Can you copy each of the records below word for word, keeping every line as it stands?

(Entries for locating text and elements)
-- BEGIN --

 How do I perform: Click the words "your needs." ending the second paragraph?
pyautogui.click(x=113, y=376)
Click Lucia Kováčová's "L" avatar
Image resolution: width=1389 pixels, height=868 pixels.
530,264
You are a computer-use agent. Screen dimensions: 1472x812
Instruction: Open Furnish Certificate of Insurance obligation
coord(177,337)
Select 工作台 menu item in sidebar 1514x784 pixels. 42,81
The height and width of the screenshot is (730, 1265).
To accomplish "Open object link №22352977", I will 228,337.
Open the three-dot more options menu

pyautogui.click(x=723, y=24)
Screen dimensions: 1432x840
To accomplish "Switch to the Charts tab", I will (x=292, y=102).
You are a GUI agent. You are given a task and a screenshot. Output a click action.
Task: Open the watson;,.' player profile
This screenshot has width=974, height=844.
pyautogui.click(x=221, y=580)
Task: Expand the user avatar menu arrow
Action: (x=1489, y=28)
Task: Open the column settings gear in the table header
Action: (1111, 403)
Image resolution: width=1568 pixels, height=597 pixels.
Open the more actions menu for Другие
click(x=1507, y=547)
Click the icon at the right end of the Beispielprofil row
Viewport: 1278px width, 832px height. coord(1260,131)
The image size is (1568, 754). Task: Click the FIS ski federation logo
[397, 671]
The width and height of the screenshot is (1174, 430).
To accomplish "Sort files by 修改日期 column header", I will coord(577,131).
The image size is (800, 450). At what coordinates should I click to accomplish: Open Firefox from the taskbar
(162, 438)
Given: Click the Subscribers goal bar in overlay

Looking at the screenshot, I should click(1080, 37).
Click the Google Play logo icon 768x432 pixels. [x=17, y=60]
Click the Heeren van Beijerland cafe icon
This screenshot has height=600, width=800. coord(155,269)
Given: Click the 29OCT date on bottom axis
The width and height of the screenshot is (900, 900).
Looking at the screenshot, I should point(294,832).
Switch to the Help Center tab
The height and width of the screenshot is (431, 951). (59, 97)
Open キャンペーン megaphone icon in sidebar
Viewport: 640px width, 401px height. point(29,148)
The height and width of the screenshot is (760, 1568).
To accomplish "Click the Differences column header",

-- END --

RESPONSE
 How do I perform: Click the words "your needs." ending the second paragraph?
pyautogui.click(x=113, y=376)
Click Lucia Kováčová's "L" avatar
Image resolution: width=1389 pixels, height=868 pixels.
530,264
You are a computer-use agent. Screen dimensions: 1472x812
Instruction: Open Furnish Certificate of Insurance obligation
coord(177,337)
Select 工作台 menu item in sidebar 1514x784 pixels. 42,81
The height and width of the screenshot is (730, 1265).
To accomplish "Open object link №22352977", I will 228,337.
Open the three-dot more options menu

pyautogui.click(x=723, y=24)
Screen dimensions: 1432x840
To accomplish "Switch to the Charts tab", I will (x=292, y=102).
You are a GUI agent. You are given a task and a screenshot. Output a click action.
Task: Open the watson;,.' player profile
This screenshot has width=974, height=844.
pyautogui.click(x=221, y=580)
Task: Expand the user avatar menu arrow
Action: (x=1489, y=28)
Task: Open the column settings gear in the table header
Action: (1111, 403)
Image resolution: width=1568 pixels, height=597 pixels.
Open the more actions menu for Другие
click(x=1507, y=547)
Click the icon at the right end of the Beispielprofil row
Viewport: 1278px width, 832px height. coord(1260,131)
The image size is (1568, 754). Task: Click the FIS ski federation logo
[397, 671]
The width and height of the screenshot is (1174, 430).
To accomplish "Sort files by 修改日期 column header", I will coord(577,131).
The image size is (800, 450). At what coordinates should I click to accomplish: Open Firefox from the taskbar
(162, 438)
Given: Click the Subscribers goal bar in overlay

Looking at the screenshot, I should click(1080, 37).
Click the Google Play logo icon 768x432 pixels. [x=17, y=60]
Click the Heeren van Beijerland cafe icon
This screenshot has height=600, width=800. coord(155,269)
Given: Click the 29OCT date on bottom axis
The width and height of the screenshot is (900, 900).
Looking at the screenshot, I should point(294,832).
Switch to the Help Center tab
The height and width of the screenshot is (431, 951). (59, 97)
Open キャンペーン megaphone icon in sidebar
Viewport: 640px width, 401px height. point(29,148)
The height and width of the screenshot is (760, 1568).
To accomplish "Click the Differences column header",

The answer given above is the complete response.